ATTENTION*: le fichier SUID «*System/Library/Extensions/webdav_fs.kext/Contents/Resources/load_webdav*» a été modifié et ne sera pas réparé.
ATTENTION*: le fichier SUID «*usr/sbin/pppd*» a été modifié et ne sera pas réparé.
ATTENTION*: le fichier SUID «*usr/sbin/vpnd*» a été modifié et ne sera pas réparé.
Les autorisations sont différentes sur «*System/Library/Components/AudioCodecs.component/Contents/CodeResources*», elles devraient être -rw-r--r--  au lieu de lrwxr-xr-x .

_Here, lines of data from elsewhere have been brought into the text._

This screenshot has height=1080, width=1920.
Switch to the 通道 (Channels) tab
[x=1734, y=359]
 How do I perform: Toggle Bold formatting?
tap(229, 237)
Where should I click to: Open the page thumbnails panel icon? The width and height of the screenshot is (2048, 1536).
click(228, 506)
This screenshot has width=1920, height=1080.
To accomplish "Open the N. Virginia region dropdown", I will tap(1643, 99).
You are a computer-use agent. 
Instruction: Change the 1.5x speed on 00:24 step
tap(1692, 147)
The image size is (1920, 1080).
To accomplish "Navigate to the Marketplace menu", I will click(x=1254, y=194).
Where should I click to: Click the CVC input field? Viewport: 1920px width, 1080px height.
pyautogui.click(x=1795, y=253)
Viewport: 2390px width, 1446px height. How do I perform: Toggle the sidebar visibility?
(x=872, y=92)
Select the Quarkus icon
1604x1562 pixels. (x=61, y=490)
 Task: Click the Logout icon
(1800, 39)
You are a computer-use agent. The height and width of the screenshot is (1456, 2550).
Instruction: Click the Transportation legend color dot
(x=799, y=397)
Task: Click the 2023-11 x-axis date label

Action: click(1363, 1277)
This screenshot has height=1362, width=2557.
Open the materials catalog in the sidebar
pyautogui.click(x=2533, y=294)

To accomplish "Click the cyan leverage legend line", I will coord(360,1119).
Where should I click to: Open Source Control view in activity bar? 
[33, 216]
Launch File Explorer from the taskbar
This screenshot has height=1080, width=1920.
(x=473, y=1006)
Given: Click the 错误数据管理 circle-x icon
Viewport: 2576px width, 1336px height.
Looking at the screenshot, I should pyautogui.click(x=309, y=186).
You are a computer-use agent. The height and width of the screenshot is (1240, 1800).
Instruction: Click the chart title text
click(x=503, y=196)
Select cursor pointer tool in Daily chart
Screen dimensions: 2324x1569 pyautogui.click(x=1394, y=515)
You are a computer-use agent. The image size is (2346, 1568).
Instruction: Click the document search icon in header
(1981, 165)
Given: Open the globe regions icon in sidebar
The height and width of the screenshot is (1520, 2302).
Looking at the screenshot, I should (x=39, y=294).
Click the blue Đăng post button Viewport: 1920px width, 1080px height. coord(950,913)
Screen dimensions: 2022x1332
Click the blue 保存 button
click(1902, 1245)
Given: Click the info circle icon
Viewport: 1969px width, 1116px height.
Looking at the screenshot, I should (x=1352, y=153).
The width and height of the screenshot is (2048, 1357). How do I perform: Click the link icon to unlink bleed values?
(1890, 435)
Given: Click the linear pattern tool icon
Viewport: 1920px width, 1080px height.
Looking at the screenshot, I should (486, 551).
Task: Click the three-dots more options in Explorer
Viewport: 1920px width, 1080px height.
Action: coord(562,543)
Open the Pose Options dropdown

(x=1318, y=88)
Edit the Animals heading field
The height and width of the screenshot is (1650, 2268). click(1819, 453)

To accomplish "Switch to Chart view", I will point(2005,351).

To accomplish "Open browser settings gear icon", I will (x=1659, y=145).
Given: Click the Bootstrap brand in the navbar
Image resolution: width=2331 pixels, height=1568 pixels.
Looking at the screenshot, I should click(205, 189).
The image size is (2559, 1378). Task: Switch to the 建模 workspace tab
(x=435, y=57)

quelqu'un peu m'éclaircir?
j'ai un mac os 10.5.8
power pc g5
2ghz
512 mo ddr sdram


----------



## Invité (3 Octobre 2009)

C'est bien ton user qui est sélectionné lors du boot ?
Ta maison n'a pas été renommée ?


----------



## frankiz.poumki (4 Octobre 2009)

ok résolu
j'avais juste changé la langue de l'ordi et ce qui a conduit a se bouleversement.
maintenant c'est ok


----------



## boninmi (4 Octobre 2009)

Invité a dit:


> On aura tout vu dans cette rubrique !


      C'était un genre de lapsus linguae


----------



## Invité (4 Octobre 2009)

boninmi a dit:


> C'était un genre de lapsus linguae



Je sèche (comme tes pierres), tu peux expliquer ? :rose:


----------



## boninmi (4 Octobre 2009)

Invité a dit:


> Je sèche (comme tes pierres), tu peux expliquer ? :rose:


En français: sa langue a fourché


----------



## Invité (4 Octobre 2009)

boninmi a dit:


> En français: sa langue a fourché



Ben oui, ça je sais, mais je ne comprends toujours pas de quoi tu parles. re-:rose:


----------



## boninmi (5 Octobre 2009)

Invité a dit:


> Ben oui, ça je sais, mais je ne comprends toujours pas de quoi tu parles. re-:rose:





			
				frankiz.poumki a dit:
			
		

> j'avais juste changé la *langue* de l'ordi



Bon, d'accord, j'arrête définitivement les astuces vaseuses :love:


----------



## Invité (5 Octobre 2009)

Nan, elle est plutôt bonne, mais je cherchais un truc dans ta citation de la coccinelle.
D'où ma désespérante lenteur d'esprit !


----------